Por conseguinte, consigo reconhecer a austeridade e o arcaísmo
de Padre Padrone e associá-los a essas memórias, mas não deixei de ser
surpreendido pela representação do dia-a-dia destes pastores sardenhos, pela
dureza das suas vidas e pelas suas técnicas de combate à monotonia. A pobreza
de uma família que tira o filho da escola primária para cuidar dos rebanhos, a
solidão das incursões prolongadas nas montanhas e a insularidade são realidades
palpáveis e implacáveis.
Gavino é o saco de porrada predilecto do pai, que considera
uma desonra o filho querer estudar e prefere endurecê-lo e educá-lo na sua
profissão, usando métodos como abandoná-lo com as ovelhas à noite ou castigá-lo
por ter medo de uma cobra. Ele cresce e, depois de anos neste marasmo, é
enviado à força pelo pai para o exército, onde aprende a ler e a escrever em
várias línguas e contacta com a música e a electrónica, acabando por decidir
rebelar-se contra o seu destino na terra natal e perseguir uma educação superior.

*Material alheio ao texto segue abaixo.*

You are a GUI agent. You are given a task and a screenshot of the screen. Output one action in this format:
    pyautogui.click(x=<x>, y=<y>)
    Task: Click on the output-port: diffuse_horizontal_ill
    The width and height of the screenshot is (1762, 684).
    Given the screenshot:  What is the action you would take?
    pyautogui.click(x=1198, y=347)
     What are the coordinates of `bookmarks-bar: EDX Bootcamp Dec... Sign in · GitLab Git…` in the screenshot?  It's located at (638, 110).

O feitiço vira-se contra o feiticeiro, de tal forma que esta
história é enquadrada por entrevistas com o autor do livro no qual Padre
Padrone é baseado, ou seja, o verdadeiro Gavino, que acabou por se tornar
escritor. Se estes relatos são verídicos ou ficcionados, se resultam de um
desejo de partilhar experiências ou de expiar frustrações, não sei, o que é
verdade é que os irmãos Taviani não poupam no miserabilismo nem têm qualquer
noção de continuidade e o filme torna-se difícil e aborrecido rapidamente.

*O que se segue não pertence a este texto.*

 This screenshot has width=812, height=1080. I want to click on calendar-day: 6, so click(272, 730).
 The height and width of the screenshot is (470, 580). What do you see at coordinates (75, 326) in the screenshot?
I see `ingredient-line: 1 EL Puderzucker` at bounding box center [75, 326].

Para além de uma das cenas mais bizarras de que tenho
memória, em que crianças cometem actos variados de bestialismo, a violência
doméstica é tão incessante que chega a ser injustificável perante as situações
apresentadas, a mãe parece bipolar e o pai podia inspirar alguma indulgência,
mas não, é impossível, de tão desumano e alarve que é. Se calhar, de outra
forma, Padre Padrone não transmitiria tão bem o quão selvagem a Sardenha parece
ser; essa aspereza impressiona, mas as peças não encaixam todas.